Cesar Garcia Lima
O documentário não é novo, mas os motivos para vê-lo continuam atuais: o contraste entre o mundo em que vivemos e a busca espiritual segundo o ponto de vista de um personagem notável. “George Harrison: Living in the Material World” (2011, disponível no Curta!On), dirigido pelo nova-iorquino Martin Scorsese, aproveita o título do álbum do ex-beatle lançado em 1973 para empreender uma longa viagem pela personalidade do mais poético integrante do quarteto britânico. Realizado postumamente, o filme aborda desde o envolvimento do guitarrista com o LSD, a leitura dos mestres indianos até a amizade com Ravi Shankar, que se torna para ele uma espécie de preceptor da musicalidade oriental.
Originalmente produzido como quatro episódios e apresentado no streaming como filme de 3h28’, a narrativa é bastante irregular, o que não exclui sua capacidade de surpreender na riqueza de detalhes, incluindo várias entrevistas com os ex-beatles Paul McCartney e Ringo Starr, além de Eric Clapton, outro astro da música britânica, tão próximo de George que acabou se envolvendo com a mulher dele, Pattie Boyd.
O farto material de arquivo apresenta Harrison desde os tempos de Liverpool, onde nasceu em 1943, até próximo de sua morte de câncer em 2001, em Los Angeles, com entrevistas em aúdio e vídeo sobre sua participação nos Beatles, sua aversão à vida pública e o “salto” surpreendente do uso de drogas para a prática da meditação, incentivado pelo contato com o movimento Hare Krishna. Em um dos trechos mais chocantes, Olivia Harrison, viúva de George e uma das produtoras do filme, conta detalhes do brutal atentado a faca sofrido pelo marido e por ela em 1999.

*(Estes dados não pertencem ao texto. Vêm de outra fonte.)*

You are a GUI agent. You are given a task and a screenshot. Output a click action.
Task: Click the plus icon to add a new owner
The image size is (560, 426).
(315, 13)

Em uma sequência mais envolvente, ouvimos a interpretação de “While my Guitar Gently Weeps”, composição de Harrison, para o álbum branco dos Beatles, de 1968. Com o recente lançamento em português da biografia “George Harrison”, de Philip Norman, pela editora Belas-Letras, ver ou rever o documentário ilustra ainda mais a vida do compositor de “My Sweet Lord” e outras músicas que marcaram a inusitada parceria entre o rock e a devoção.